Las enfermedades neurodegenerativas comprenden un amplio espectro de patologías que afectan al sistema nervioso. Son procesos crónicos y progresivos que generan un gran impacto físico, emocional, social y económico en el paciente y sus familiares.
Estudios epidemiológicos muestran un alza en la incidencia y prevalencia de enfermedades neurodegenerativas a nivel global, lo que representa un reto fenomenal desde el punto vista de la Salud Pública, en una sociedad cada vez más longeva.
La investigación biomédica en procesos neurodegenerativos y demencia ha tenido pocos resultados, con un índice de fracaso superior al 99%. La mayoría de los fármacos no sólo no consiguen revertir la evolución de la enfermedad, sino que generan efectos adversos y un elevado coste económico.

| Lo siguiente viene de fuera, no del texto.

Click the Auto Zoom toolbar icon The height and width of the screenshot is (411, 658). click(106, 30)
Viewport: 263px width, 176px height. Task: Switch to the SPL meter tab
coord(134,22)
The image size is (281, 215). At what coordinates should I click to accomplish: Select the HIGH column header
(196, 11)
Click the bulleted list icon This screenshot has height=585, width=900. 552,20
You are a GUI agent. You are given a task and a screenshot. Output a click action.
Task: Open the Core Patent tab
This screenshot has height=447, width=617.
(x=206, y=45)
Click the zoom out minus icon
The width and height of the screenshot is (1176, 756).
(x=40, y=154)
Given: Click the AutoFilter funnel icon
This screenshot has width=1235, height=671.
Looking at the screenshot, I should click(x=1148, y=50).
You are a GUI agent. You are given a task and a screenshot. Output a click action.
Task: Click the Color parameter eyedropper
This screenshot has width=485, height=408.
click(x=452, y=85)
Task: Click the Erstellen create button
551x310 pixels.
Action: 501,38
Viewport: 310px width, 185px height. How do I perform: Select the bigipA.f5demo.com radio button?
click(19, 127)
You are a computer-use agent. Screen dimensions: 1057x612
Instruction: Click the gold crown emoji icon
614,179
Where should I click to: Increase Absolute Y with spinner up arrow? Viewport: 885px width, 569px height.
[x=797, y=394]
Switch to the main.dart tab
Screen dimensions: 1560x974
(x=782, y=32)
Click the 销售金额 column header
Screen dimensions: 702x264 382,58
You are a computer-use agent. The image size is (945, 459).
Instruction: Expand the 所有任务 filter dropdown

Como sociedad y como comunidad científica estamos obligados a reflexionar sobre el modelo actual de investigación biomédica. Un modelo anacrónico y cruel, ligado íntimamente al uso de experimentación animal, que no sólo supone un problema ético irrefutable, sino que ha resultado ser un fracaso en términos prácticos y que nos exige un cambio radical de paradigma.
Es este artículo se resumen los avances en alternativas éticas a la experimentación animal que relevantes a la fisiología humana, tales como estudios in vitro (organ-on-a-chip) o in silico (modelos computacionales) e investigación del exposoma, que arrojan luz sobre la investigación biomédica en las enfermedades neurodegenerativas y la demencia.